ILLUSTRATED BY W. GLACKENS
AT this time of night, the street was as quiet as a creek run dry—with nothing to recall the day's turbulent flow of traffic except its empty bed of paving-stones worn smooth. Over the black walls of the warehouses, a moon hung like the frosted globe of an arc-light in the slope of a high sky. Below it, a procession of street lamps, marching down the deserted sidewalks, had halted two by two along the gutter-edge; and under the light of one of these, Patrolman Feeny was planted foursquare on the corner bend of the curb, straddling his shadow, with his head down.
He was motionless—as motionless as a bull that is about to charge.
He had recently been transferred to this precinct from a station-house in Harlem, because he had refused to buy the privilege of remaining conveniently near his home. Still more recently he had been called before the Deputy Commissioner on a baseless charge of being off post, and had been fined two weeks' pay. Finally, he had just been warned that he would continue to be so transferred, fined, and generally persecuted until he gave up the twenty-five dollars that was required of him. And he was glowering at the gutter here, his chest tight with a suppressed wrath, ready for all impossible revolts.
Or were they impossible? The elections were coming on. The Citizen's Union was making "police graft" the great issue of the campaign. He could give some evidence that would be worth hearing; and if he made Tammany his enemy forever, he would make all respectable folk his friends. There were other ways of earning a living besides this walking the beat, weren't there? A man had a right to call his soul his own, hadn't he? He wasn't owned by a lot of dirty grafters who could shake him down every time they wanted money, was he? Not by a——!

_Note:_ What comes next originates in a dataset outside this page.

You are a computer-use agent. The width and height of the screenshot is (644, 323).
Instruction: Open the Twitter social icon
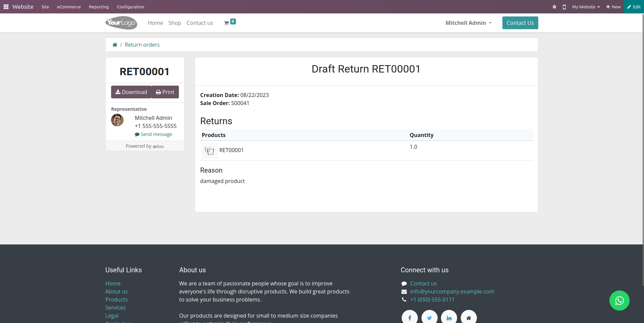pyautogui.click(x=430, y=318)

He raised his head defiantly—his big bullock head. He wasn't going to pay them for his right to earn an honest living. Not by a good deal! If he had to leave the department, he'd go. He could get along. He had saved a little bank account out of his salary. He could get a job somewhere.
He could get a job—for that matter—on the tunnel work, as night-watchman—like old Joe.

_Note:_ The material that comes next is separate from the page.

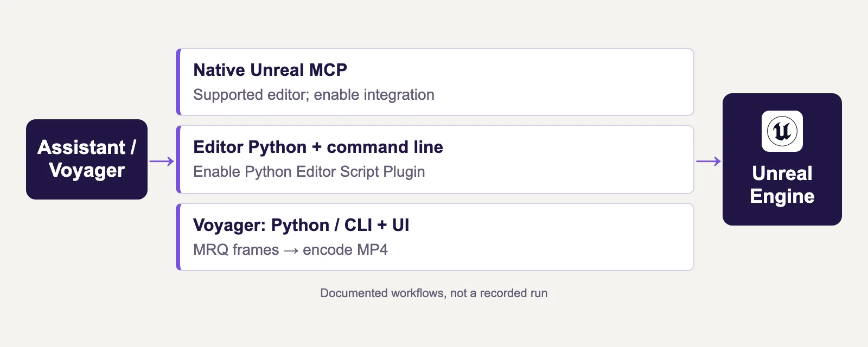
Task: Select the Assistant / Voyager block
Action: pyautogui.click(x=87, y=159)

The thought was flashed on him by the sight of old Joe's lanterns further up the street, where the red lamps of a tunnel digging burned in the solitude like the signals of a deserted railway yard. They reminded him that it was time old Joe had his coffee; and he started up the flagstones to relieve the friendly watchman, his shadow now shouldering along determinedly before him, now following doggedly behind.

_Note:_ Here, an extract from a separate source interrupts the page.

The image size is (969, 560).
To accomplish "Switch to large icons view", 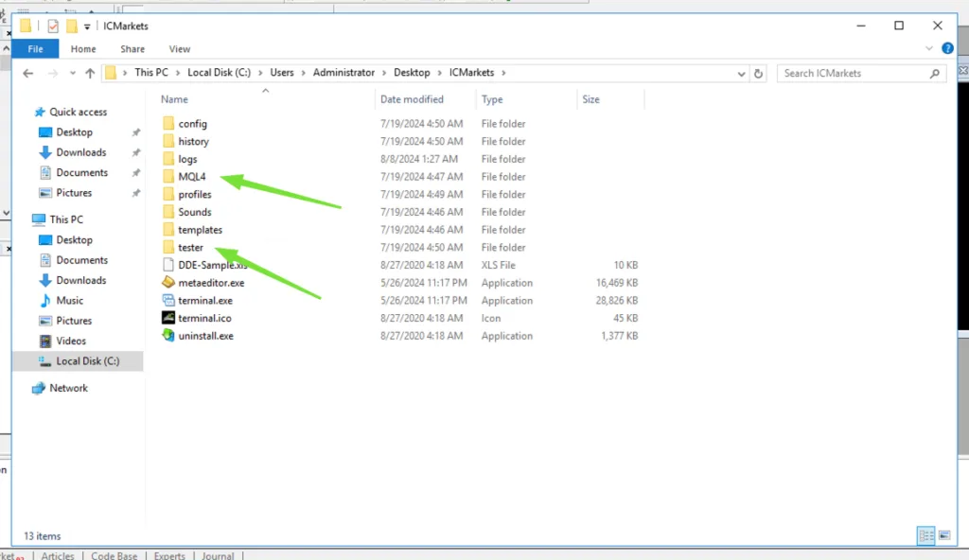I will [x=944, y=536].
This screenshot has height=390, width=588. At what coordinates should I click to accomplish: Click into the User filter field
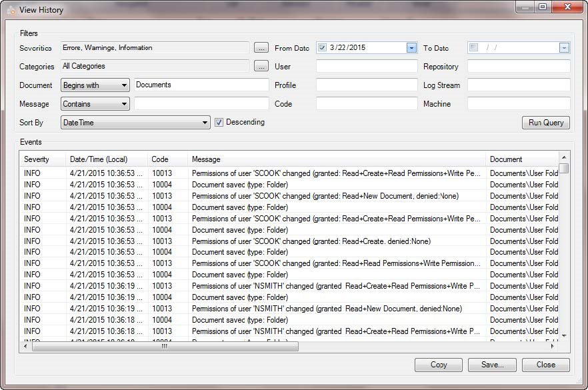tap(367, 67)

An iron shutter creaked somewhere in the wind: the blazing windows of a trolley car floated silently across the distant head of the street; a manhole was steaming in the gutter. For the rest, he was the only thing that made sound or motion.
When the red lights were still a block away, he saw "old Joe" doddering down to meet him, muffled in a yellow horse-blanket which he had doubled over his shoulders for a cape. He had a teamster's cap drawn down to his eyes. Under the peak of it, his old black pipe protruded, smokeless, as usual, for he generally sucked it cold.
"All right." Feeny said gruffly. "I'll look out till yuh get back."
The old man stood to stopper his pipe with a hooked finger. Feeny turned him round with a hand on the shoulder, and they went along together.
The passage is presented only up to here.